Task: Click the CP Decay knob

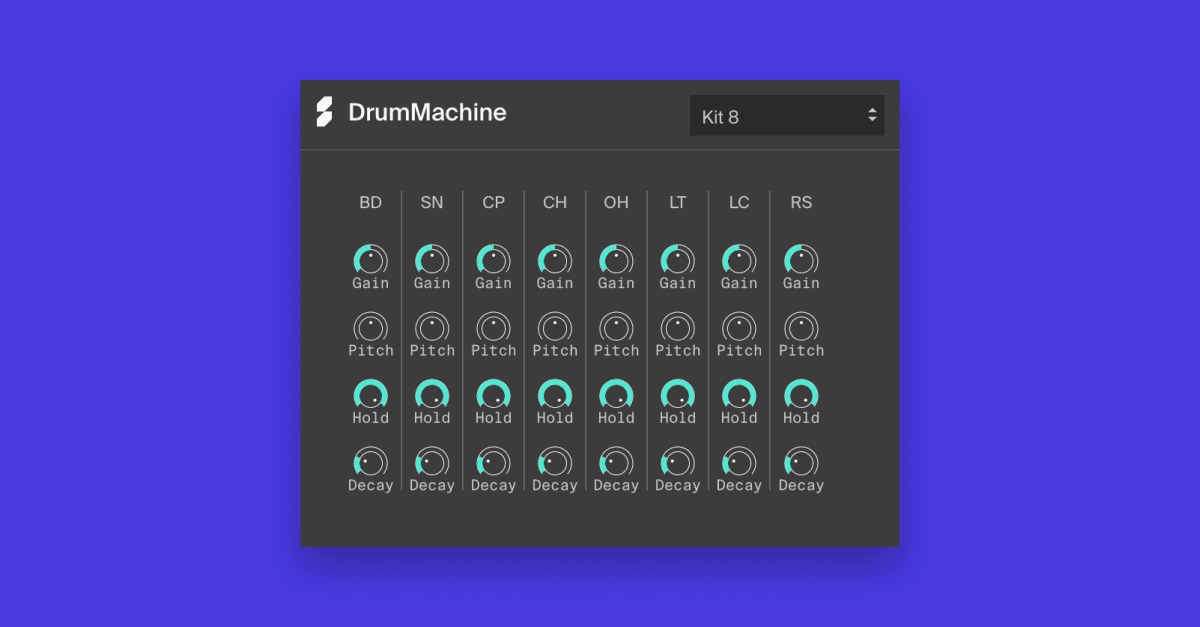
...
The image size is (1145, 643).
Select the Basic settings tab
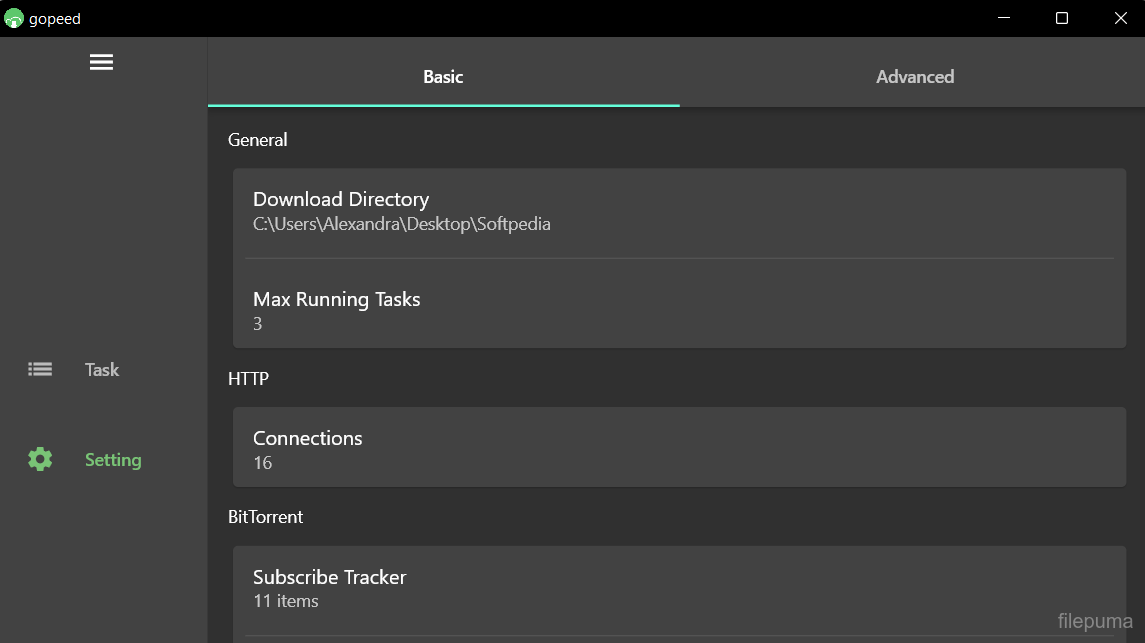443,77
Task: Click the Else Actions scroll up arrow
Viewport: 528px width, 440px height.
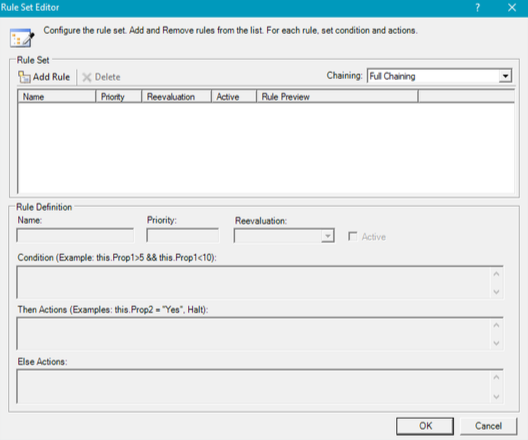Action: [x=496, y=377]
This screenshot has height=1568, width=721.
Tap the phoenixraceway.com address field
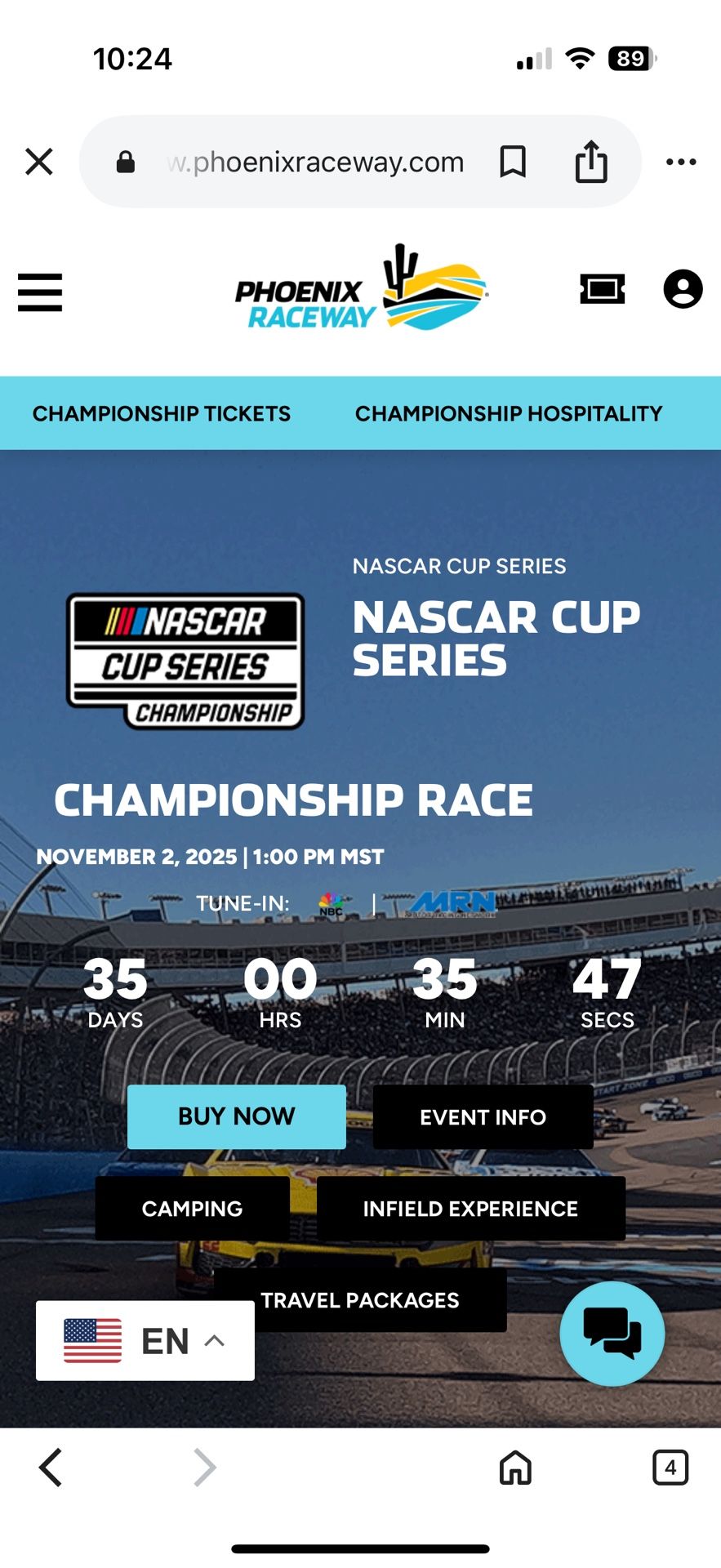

What you should do :: Pick out every row above that contains the word "Click" and copy each one in full.

Exercise solution ::
Task: Click the CP Decay knob
Task: Click the Else Actions scroll up arrow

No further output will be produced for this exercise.